Use StockFish to predict the next move, and only store the diff between the actu...

Retr0id · on March 15, 2024

The more advanced your predictor is, the slower your compressor gets. OP has 600 Million moves to encode, how long does it take to ask Stockfish for its opinion on 600M board states? (and then again, every time you want to decompress) (not a rhetorical question btw, I know little about chess engines)

I suspect the sweet spot here would be to use a much worse chess engine for the predictions, giving faster compression/decompression at the expense of the compression ratio.

marcusbuffett · on March 15, 2024

Your intuition here is right on the money. I wrote a subsequent post with pretty much that exact approach: https://mbuffett.com/posts/compressing-chess-moves-even-furt...

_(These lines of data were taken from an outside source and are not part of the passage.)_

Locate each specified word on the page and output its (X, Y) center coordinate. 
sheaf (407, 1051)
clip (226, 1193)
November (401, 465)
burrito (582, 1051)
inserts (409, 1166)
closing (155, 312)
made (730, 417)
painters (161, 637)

gus_massa · on March 15, 2024

I almost agree, but as other comment says, it's probaby better to use the StocFish points to generate a probability and then use Huffman encoding.

Retr0id · on March 15, 2024

You'd probably want to use something like CABAC rather than Huffman, since it deals better with dynamic probabilities. https://en.wikipedia.org/wiki/Context-adaptive_binary_arithm...

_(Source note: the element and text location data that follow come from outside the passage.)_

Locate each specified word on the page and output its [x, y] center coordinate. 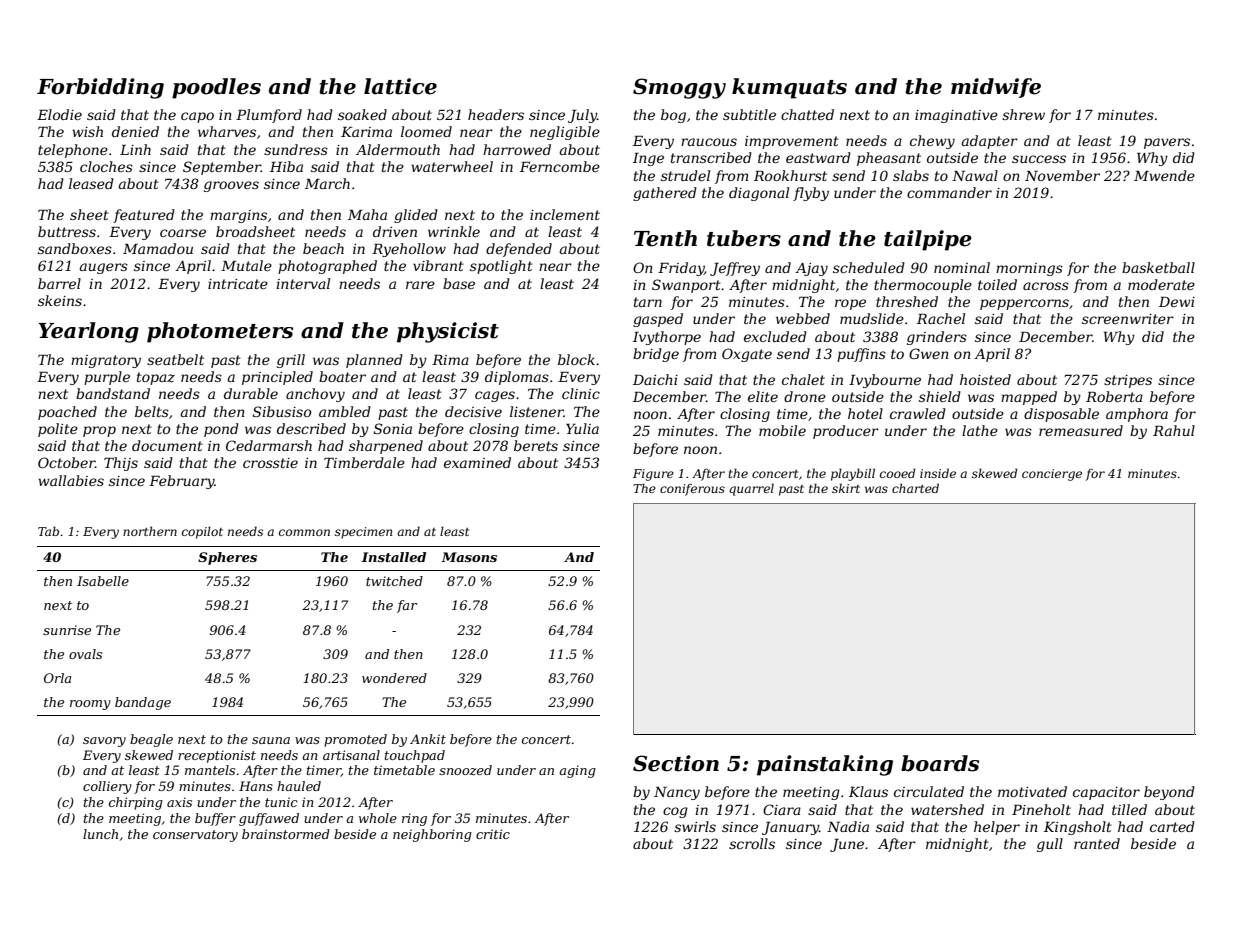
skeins [60, 300]
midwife [996, 88]
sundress [296, 149]
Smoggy [679, 88]
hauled [299, 786]
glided [416, 216]
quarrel [751, 489]
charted [915, 488]
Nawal [975, 175]
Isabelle [103, 581]
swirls [695, 826]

gus_massa · on March 15, 2024

It looks like a very interesting comparison. I still not sure how to tranform StockFish points to probabilities. (Perhaps proportional to exp(-difference/temperature), where temperature is a magical number or perhaps it's like something/elo??? There are too many parameters to tweak.)

Retr0id · on March 15, 2024

Given OP's dataset, you could probably figure out how to map them, experimentally (e.g. by making a histogram)

gus_massa · on March 15, 2024

I was imagining downloading the lichess database and trying different strategies to compress it, It's too much work for me, but I'd love to read a blog post if somsome does that.

V-2 · on March 15, 2024

> Use StockFish to predict the next move, and only store the diff between the actual move and the prediction.

This ties the algorithm down to one specific version of Stockfish, and configured identically (stuff like the hashtable size etc.), because all such factors will have an impact on Stockfish's evaluations. One factor changes, and you can't decompress the backup.